Task to complete:
Beginning at the top of the listing, repeat each line exactly until the line with "読者プレゼント提供 (58, 2461)" has been repeated too.

_ _ _ _ _

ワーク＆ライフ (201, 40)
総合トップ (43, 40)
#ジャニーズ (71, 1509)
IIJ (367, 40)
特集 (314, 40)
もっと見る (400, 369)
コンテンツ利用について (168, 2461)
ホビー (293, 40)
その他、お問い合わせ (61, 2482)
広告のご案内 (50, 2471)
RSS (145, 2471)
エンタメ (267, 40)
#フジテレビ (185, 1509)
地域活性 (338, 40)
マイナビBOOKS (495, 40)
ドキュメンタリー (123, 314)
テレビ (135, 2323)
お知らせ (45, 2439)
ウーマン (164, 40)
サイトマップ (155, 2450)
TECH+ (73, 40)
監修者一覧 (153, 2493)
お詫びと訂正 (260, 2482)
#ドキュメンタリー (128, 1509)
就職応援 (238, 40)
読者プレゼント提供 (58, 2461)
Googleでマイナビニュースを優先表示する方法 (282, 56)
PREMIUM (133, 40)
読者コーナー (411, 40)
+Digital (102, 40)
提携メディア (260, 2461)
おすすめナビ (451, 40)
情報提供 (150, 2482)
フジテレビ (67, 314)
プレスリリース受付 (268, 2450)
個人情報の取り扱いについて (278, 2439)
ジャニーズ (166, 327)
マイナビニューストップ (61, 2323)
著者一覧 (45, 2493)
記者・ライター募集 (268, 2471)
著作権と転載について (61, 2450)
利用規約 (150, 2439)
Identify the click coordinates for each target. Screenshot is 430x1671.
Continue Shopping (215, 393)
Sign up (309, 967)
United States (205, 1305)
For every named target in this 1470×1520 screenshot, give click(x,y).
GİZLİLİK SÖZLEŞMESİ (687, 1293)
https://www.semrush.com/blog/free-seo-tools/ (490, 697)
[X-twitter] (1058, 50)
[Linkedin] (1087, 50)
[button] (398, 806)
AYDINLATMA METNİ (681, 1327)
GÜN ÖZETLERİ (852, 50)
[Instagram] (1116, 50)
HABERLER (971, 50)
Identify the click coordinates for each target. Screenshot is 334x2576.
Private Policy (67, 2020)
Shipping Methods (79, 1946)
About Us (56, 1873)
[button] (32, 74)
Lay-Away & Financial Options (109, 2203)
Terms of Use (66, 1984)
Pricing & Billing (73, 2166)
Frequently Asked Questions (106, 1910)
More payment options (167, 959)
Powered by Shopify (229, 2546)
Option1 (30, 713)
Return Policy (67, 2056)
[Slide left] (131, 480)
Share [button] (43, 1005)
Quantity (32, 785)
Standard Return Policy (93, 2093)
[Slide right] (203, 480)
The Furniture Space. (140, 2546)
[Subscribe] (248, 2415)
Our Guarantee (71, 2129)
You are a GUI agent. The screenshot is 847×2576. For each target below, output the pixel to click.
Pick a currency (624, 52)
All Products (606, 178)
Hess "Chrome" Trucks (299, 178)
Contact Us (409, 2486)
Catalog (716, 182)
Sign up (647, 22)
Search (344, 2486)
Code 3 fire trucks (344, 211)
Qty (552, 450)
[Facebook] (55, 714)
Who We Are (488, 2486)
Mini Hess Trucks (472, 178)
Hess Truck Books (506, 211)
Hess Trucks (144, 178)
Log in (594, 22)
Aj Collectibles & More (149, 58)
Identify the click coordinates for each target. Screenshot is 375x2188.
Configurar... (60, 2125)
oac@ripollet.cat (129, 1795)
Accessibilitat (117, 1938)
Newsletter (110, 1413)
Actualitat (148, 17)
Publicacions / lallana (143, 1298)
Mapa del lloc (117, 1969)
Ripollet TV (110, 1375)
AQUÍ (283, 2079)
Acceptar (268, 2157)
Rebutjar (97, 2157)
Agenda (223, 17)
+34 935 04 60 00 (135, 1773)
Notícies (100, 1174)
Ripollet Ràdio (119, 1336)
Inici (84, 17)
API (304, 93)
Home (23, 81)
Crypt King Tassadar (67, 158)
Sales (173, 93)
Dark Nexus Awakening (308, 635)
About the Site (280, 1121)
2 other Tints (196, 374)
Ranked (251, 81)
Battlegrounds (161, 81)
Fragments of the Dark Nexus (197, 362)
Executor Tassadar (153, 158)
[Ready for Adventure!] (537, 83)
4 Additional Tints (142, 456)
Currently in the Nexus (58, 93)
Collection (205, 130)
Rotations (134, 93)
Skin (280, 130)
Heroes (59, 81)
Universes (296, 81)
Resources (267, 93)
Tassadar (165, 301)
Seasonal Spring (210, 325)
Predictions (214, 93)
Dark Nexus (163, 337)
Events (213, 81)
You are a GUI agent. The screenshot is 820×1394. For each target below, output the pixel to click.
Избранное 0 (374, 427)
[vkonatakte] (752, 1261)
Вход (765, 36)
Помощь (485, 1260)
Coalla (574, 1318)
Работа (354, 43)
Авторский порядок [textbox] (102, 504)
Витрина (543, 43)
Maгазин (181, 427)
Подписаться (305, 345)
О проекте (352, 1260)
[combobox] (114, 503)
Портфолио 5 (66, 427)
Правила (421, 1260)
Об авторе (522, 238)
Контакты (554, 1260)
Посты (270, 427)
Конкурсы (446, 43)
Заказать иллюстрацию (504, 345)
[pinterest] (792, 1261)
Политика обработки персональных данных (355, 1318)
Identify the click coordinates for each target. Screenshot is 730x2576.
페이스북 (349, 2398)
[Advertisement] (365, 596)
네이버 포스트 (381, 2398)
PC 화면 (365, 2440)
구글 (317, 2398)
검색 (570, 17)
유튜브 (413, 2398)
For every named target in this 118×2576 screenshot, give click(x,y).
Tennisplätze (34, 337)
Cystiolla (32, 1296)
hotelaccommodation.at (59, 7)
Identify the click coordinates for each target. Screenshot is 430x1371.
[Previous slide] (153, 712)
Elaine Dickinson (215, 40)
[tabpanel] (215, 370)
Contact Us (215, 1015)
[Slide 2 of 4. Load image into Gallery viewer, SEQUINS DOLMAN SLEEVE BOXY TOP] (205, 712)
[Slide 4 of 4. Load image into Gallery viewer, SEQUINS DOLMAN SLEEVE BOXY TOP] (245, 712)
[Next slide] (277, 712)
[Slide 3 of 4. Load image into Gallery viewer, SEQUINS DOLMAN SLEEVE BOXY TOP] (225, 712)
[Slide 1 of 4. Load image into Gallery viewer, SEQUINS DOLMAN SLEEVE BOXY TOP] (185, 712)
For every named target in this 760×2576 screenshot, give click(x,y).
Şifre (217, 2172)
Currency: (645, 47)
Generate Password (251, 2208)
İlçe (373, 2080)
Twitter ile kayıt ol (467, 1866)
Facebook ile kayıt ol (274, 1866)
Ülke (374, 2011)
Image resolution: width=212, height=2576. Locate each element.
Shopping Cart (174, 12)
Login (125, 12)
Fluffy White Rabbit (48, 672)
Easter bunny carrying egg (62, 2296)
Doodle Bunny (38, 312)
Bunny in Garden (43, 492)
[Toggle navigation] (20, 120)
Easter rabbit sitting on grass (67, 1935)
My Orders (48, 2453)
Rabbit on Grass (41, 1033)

_ _ _ _ _

Problem solution:
ワーク＆ライフ (201, 40)
総合トップ (43, 40)
#ジャニーズ (71, 1509)
IIJ (367, 40)
特集 (314, 40)
もっと見る (400, 369)
コンテンツ利用について (168, 2461)
ホビー (293, 40)
その他、お問い合わせ (61, 2482)
広告のご案内 (50, 2471)
RSS (145, 2471)
エンタメ (267, 40)
#フジテレビ (185, 1509)
地域活性 (338, 40)
マイナビBOOKS (495, 40)
ドキュメンタリー (123, 314)
テレビ (135, 2323)
お知らせ (45, 2439)
ウーマン (164, 40)
サイトマップ (155, 2450)
TECH+ (73, 40)
監修者一覧 (153, 2493)
お詫びと訂正 (260, 2482)
#ドキュメンタリー (128, 1509)
就職応援 (238, 40)
読者プレゼント提供 (58, 2461)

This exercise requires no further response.